Work instruction:
Scan the listing below. Copy each line that contains "Libraries".

Material for the task:
====

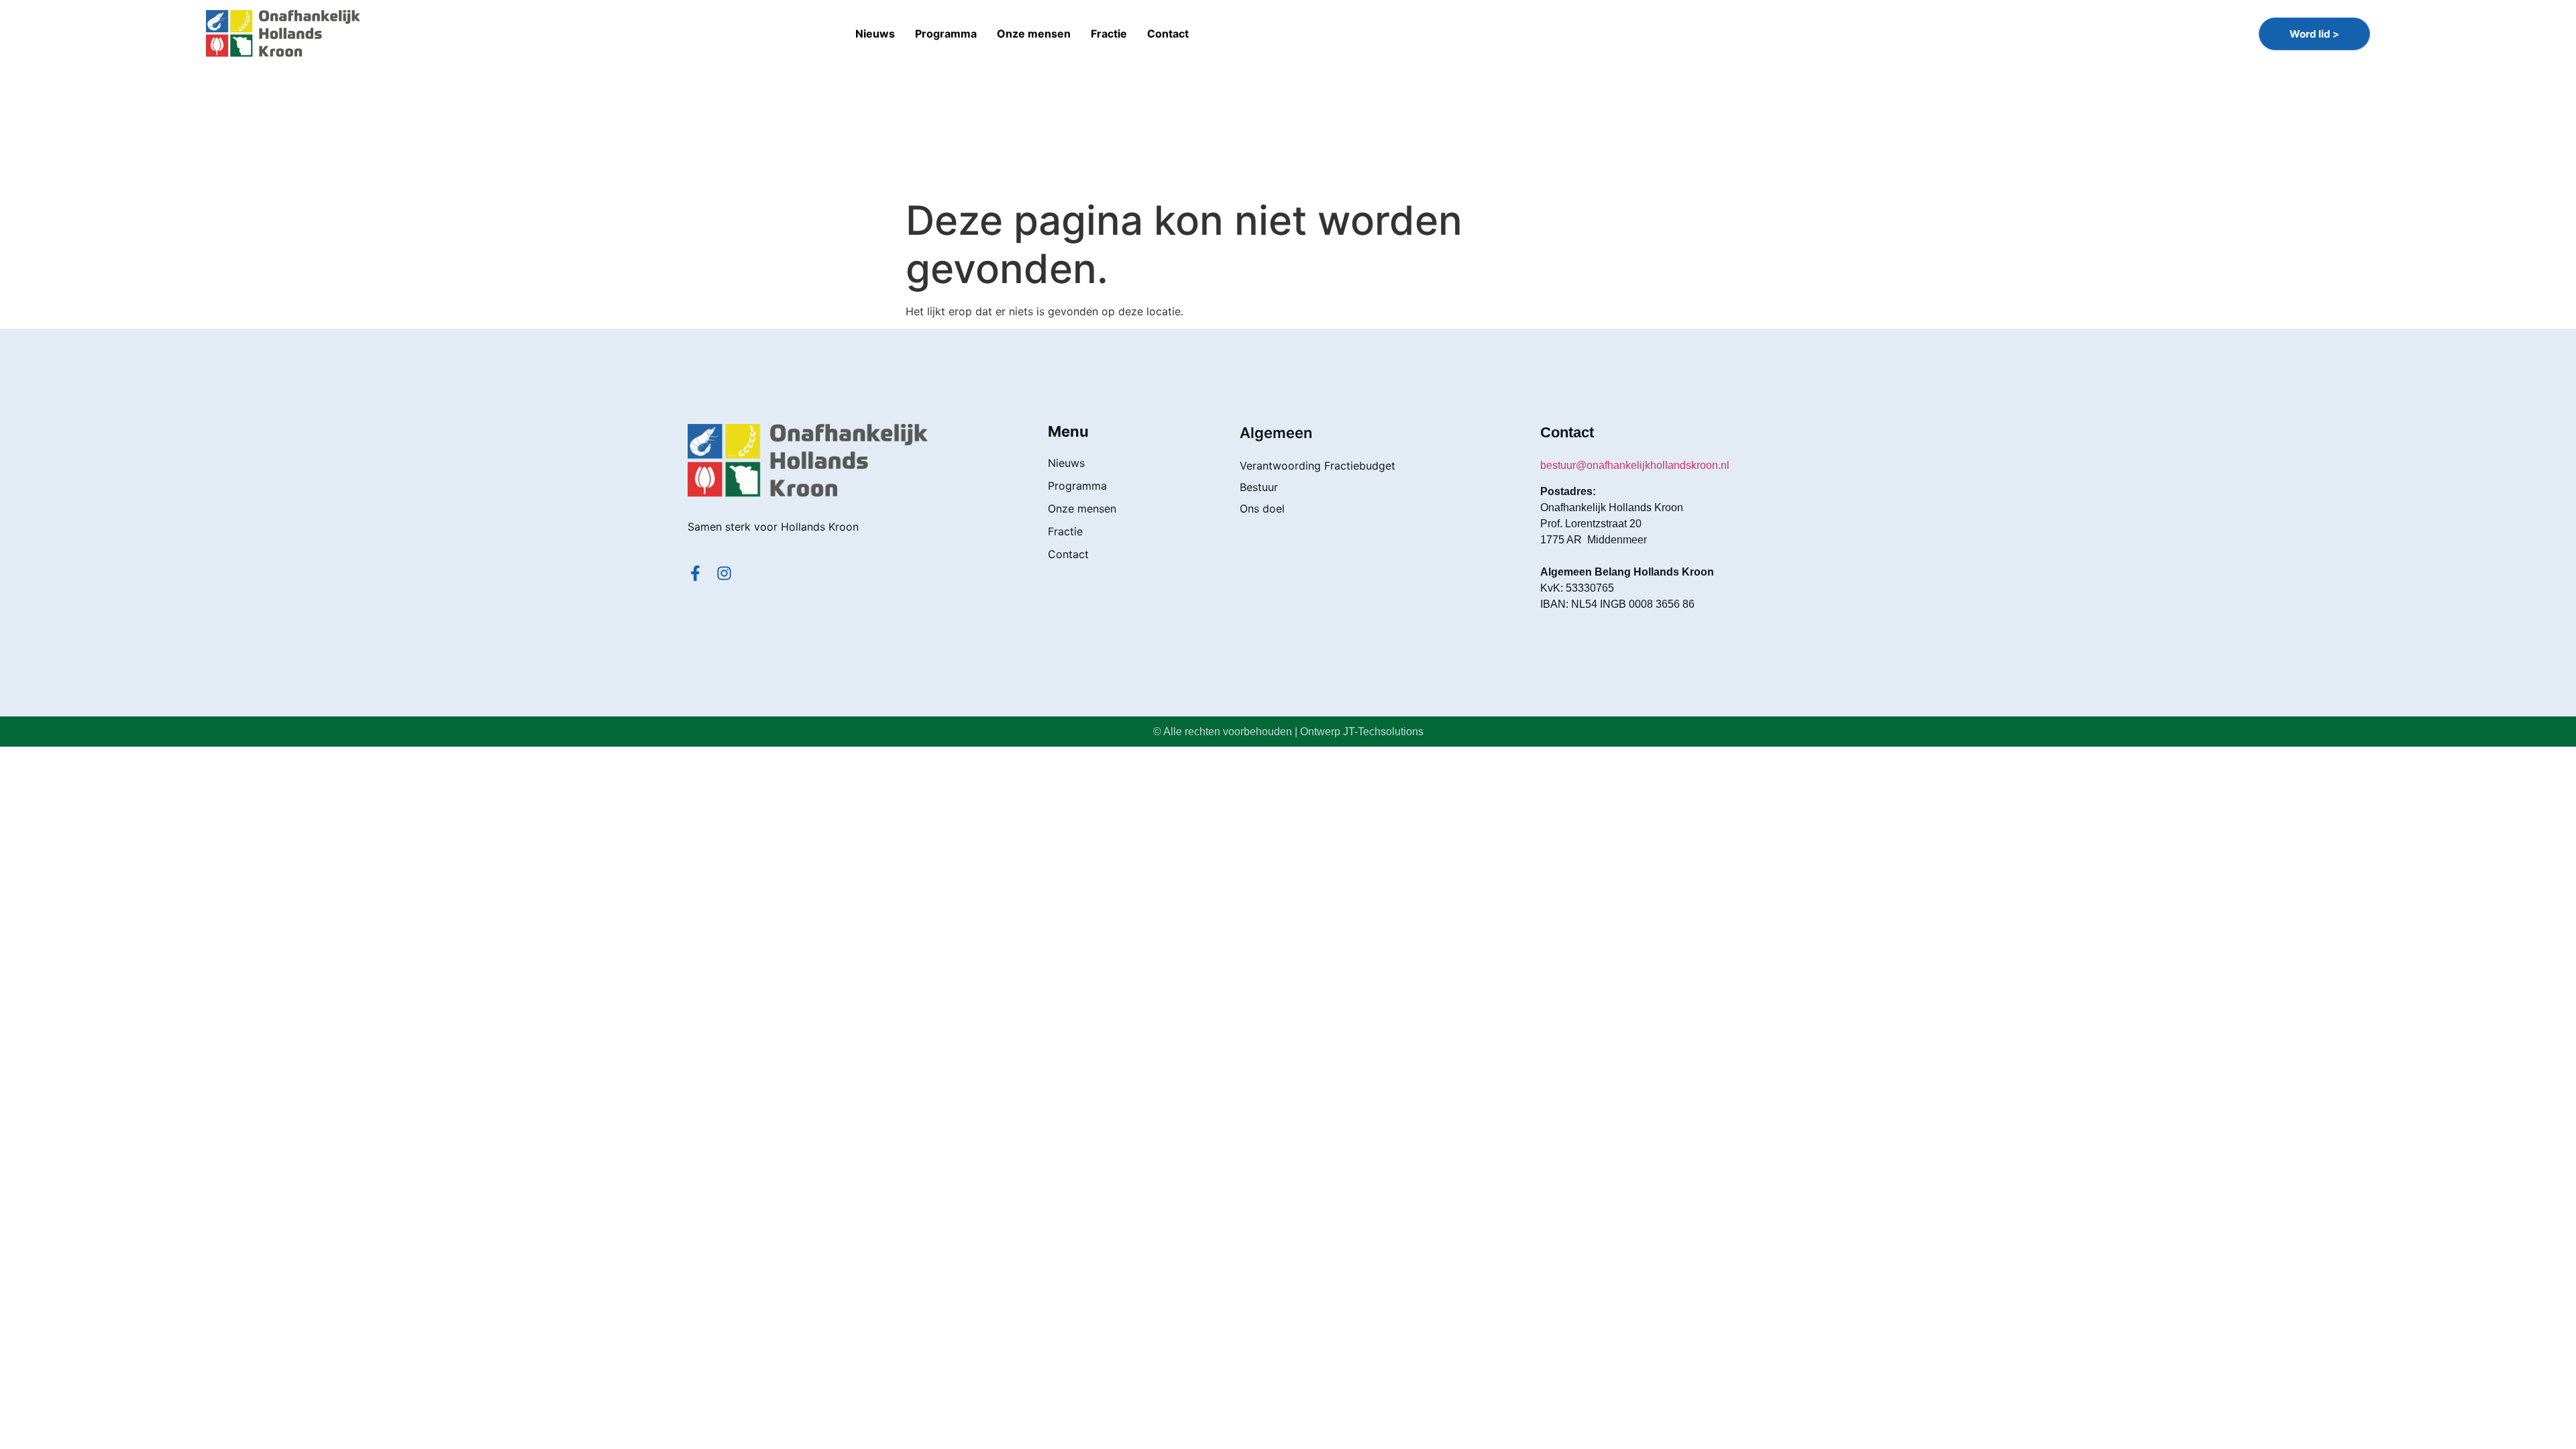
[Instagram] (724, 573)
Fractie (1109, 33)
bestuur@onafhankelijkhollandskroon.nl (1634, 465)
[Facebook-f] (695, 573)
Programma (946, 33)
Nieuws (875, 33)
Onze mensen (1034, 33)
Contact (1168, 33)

====

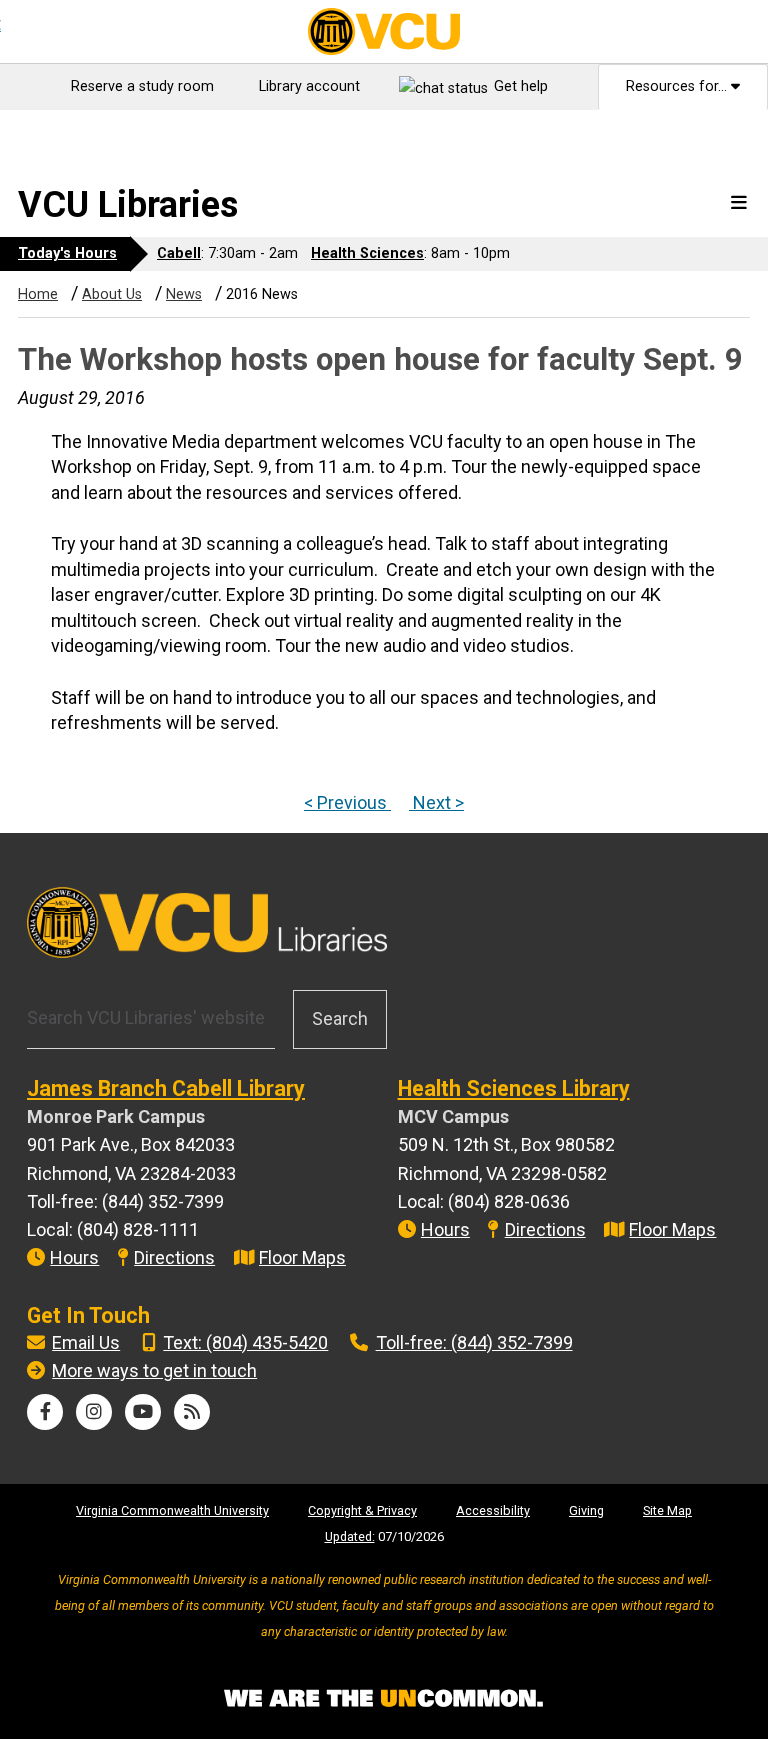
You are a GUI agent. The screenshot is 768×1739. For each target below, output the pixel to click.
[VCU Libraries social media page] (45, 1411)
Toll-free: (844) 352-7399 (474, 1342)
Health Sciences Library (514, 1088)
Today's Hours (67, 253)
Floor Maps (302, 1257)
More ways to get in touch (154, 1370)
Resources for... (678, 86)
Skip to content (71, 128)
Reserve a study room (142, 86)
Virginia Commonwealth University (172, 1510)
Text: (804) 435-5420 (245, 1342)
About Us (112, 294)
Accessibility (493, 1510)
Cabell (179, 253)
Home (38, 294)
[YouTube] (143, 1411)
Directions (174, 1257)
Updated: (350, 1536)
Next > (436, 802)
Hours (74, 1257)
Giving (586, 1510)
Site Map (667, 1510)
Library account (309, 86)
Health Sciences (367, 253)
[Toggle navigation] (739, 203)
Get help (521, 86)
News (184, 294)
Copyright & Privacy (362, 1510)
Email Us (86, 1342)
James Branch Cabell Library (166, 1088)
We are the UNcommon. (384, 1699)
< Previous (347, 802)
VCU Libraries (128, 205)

====

Output below:
[VCU Libraries social media page] (45, 1411)
VCU Libraries (128, 205)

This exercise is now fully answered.